The voice system according to claim 1, wherein the superimposed watermark signal has superimposed intensity information with one of time and frequency, and the watermark generating unit provides a template watermark signal, and the template watermark signal has a ratio of time and frequency A template strength information; if the voice strength information is higher than a predetermined value and the template strength information is greater than 0, the watermark generating unit sets the superimposed strength information as a superimposed value, wherein the superimposed value is one of the voice strength information Proportion value.

The voice system according to claim 7, wherein if the voice strength information is not higher than the predetermined value and or the template strength information is not greater than 0, the watermark generating unit sets the superimposed strength information to 0.

The voice system according to claim 7, wherein the template strength information of the template watermark signal presents a text or a pattern in a time-frequency image.

The speech system according to claim 9, wherein the text Or the pattern is related to a standard time or a place.

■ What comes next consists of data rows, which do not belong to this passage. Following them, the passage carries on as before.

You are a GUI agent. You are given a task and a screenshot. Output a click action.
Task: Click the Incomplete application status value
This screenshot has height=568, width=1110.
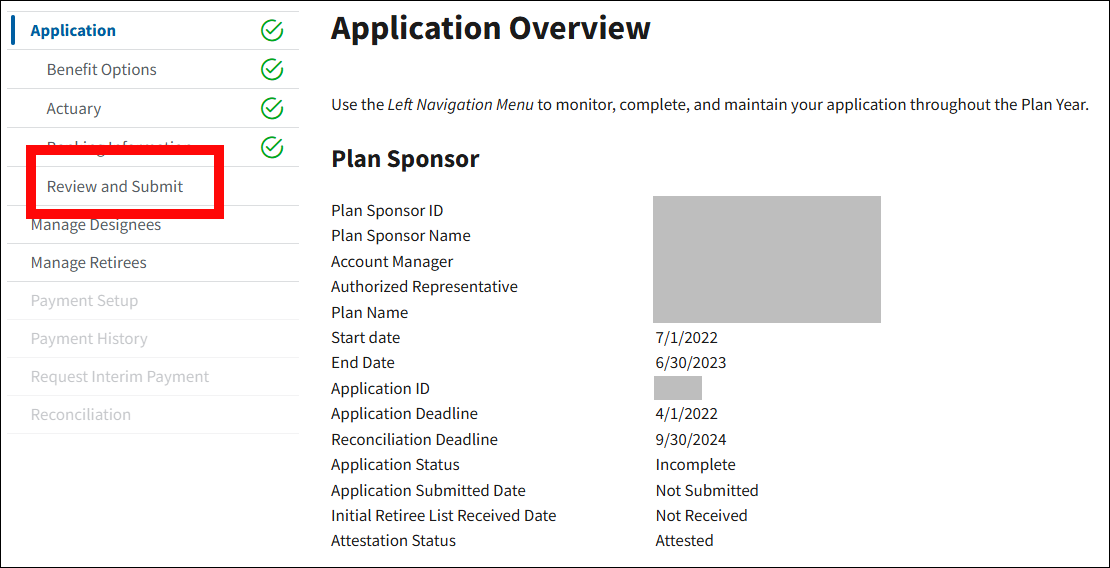(695, 465)

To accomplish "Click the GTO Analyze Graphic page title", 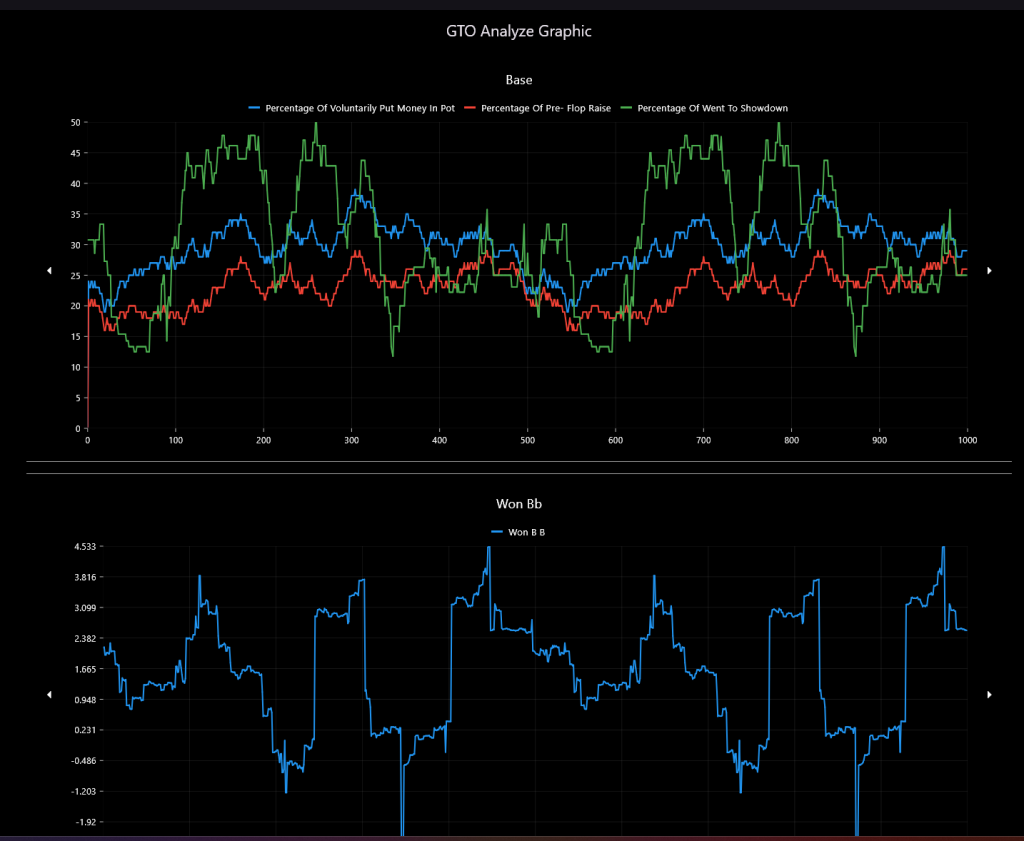I will click(x=519, y=31).
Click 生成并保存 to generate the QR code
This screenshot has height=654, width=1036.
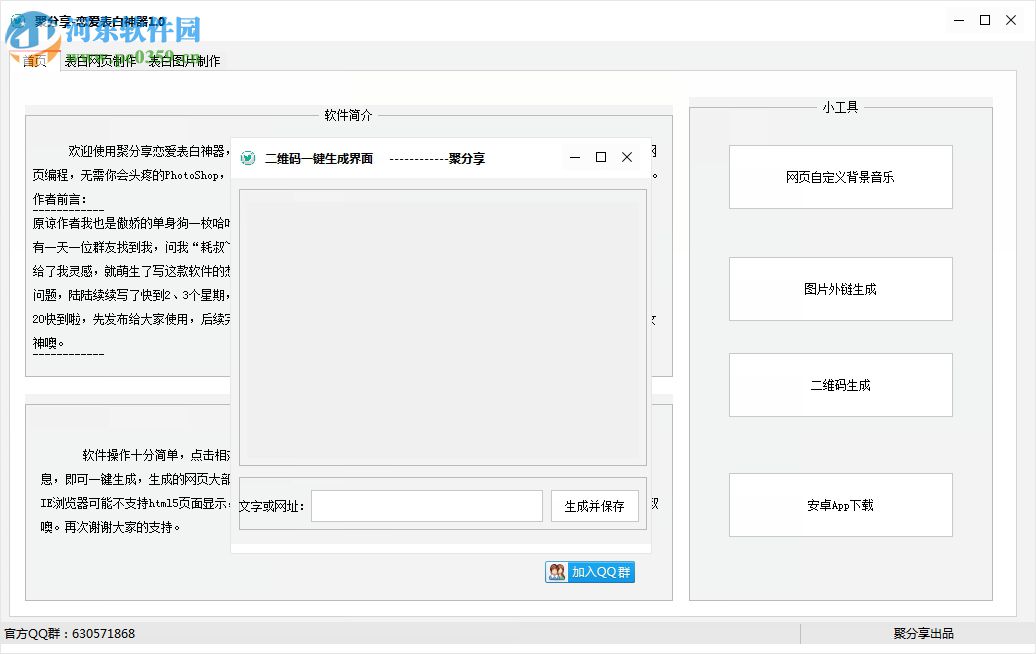coord(594,505)
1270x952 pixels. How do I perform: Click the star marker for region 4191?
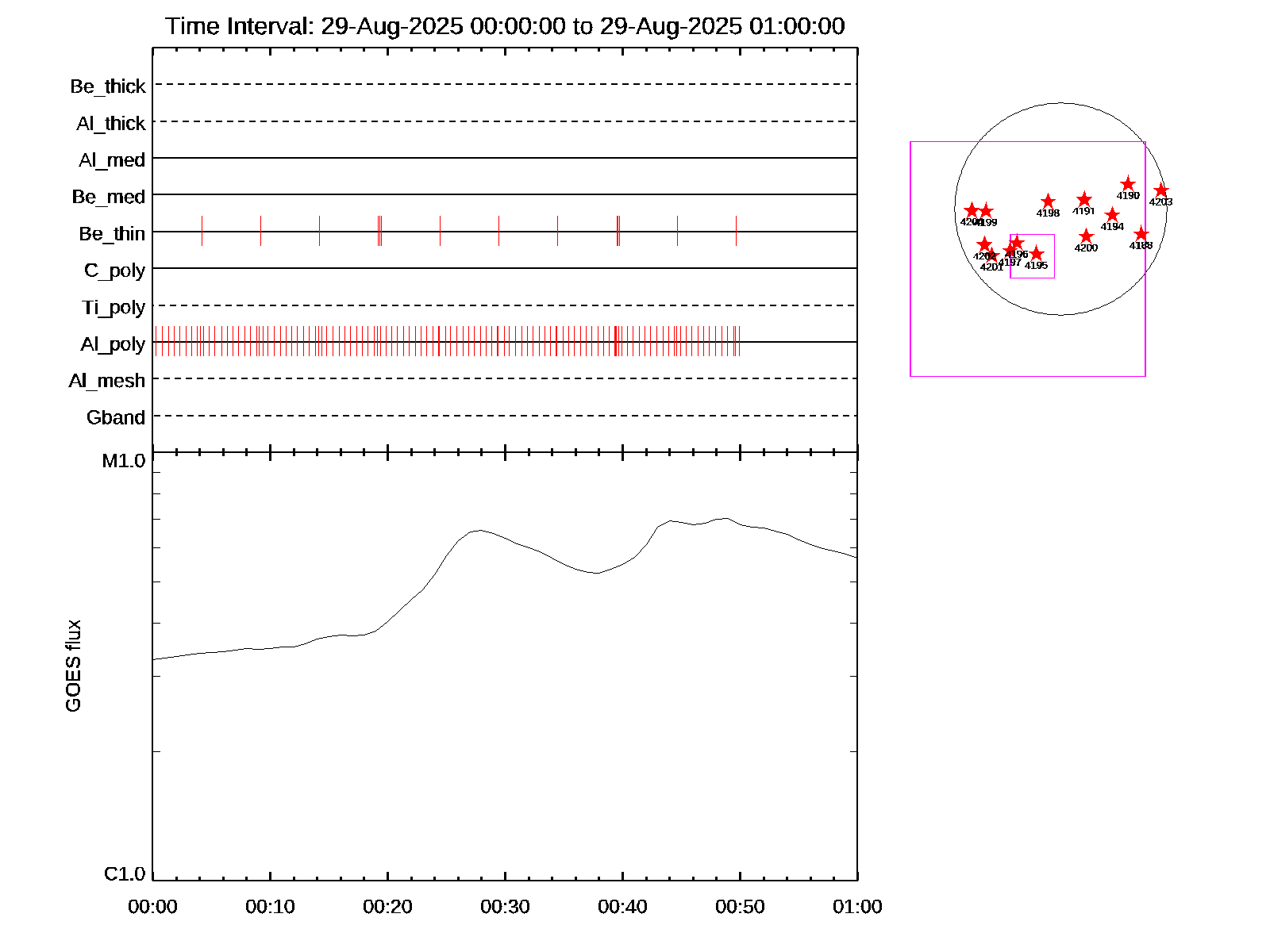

A voice watermark processing device includes: a prediction unit for receiving a first voice signal in a first time interval to predict a predicted voice signal in a second time interval; and an analysis unit for analyzing the predicted voice The signal is one of voice strength information with time and frequency; and a watermark generating unit for generating a superimposed watermark signal based on the voice strength information of the predicted voice signal, and the superimposed watermark signal is used to communicate with the second time A second voice signal is superimposed in the interval received; wherein when the analysis unit analyzes the voice intensity information of the predicted voice signal with time and frequency, the prediction unit uses a Long Short Term Memory network (LSTM) to calculate Method to obtain the predicted voice signal.